Trustworthy SR: Resolving Ambiguity in Image Super-resolution via Diffusion Models and Human Feedback
Cansu Korkmaz, Ege Cirakman, A. Murat Tekalp, Zafer Dogan
TL;DR
The paper tackles ambiguity in diffusion-based SR by introducing LDM-SS, a human-in-the-loop sampling and ensembling framework. It leverages a pre-trained Latent Diffusion Model to generate an SR space and uses human feedback to select up to five informative samples, which are then ensembled into a single trustworthy image. Experiments on MNIST and DIV2K reveal improved perceptual trustworthiness and artifact suppression, though standard metrics like PSNR may not capture these gains.
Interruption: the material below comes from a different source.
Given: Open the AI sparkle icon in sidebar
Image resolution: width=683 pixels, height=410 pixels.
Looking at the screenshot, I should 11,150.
The method is general and complementary to other diffusion-based SR approaches, enabling reliable SR for information-critical applications such as digit recognition.
Abstract
Super-resolution (SR) is an ill-posed inverse problem with a large set of feasible solutions that are consistent with a given low-resolution image. Various deterministic algorithms aim to find a single solution that balances fidelity and perceptual quality; however, this trade-off often causes visual artifacts that bring ambiguity in information-centric applications. On the other hand, diffusion models (DMs) excel in generating a diverse set of feasible SR images that span the solution space. The challenge is then how to determine the most likely solution among this set in a trustworthy manner. We observe that quantitative measures, such as PSNR, LPIPS, DISTS, are not reliable indicators to resolve ambiguous cases. To this effect, we propose employing human feedback, where we ask human subjects to select a small number of likely samples and we ensemble the averages of selected samples. This strategy leverages the high-quality image generation capabilities of DMs, while recognizing the importance of obtaining a single trustworthy solution, especially in use cases, such as identification of specific digits or letters, where generating multiple feasible solutions may not lead to a reliable outcome. Experimental results demonstrate that our proposed strategy provides more trustworthy solutions when compared to state-of-the art SR methods.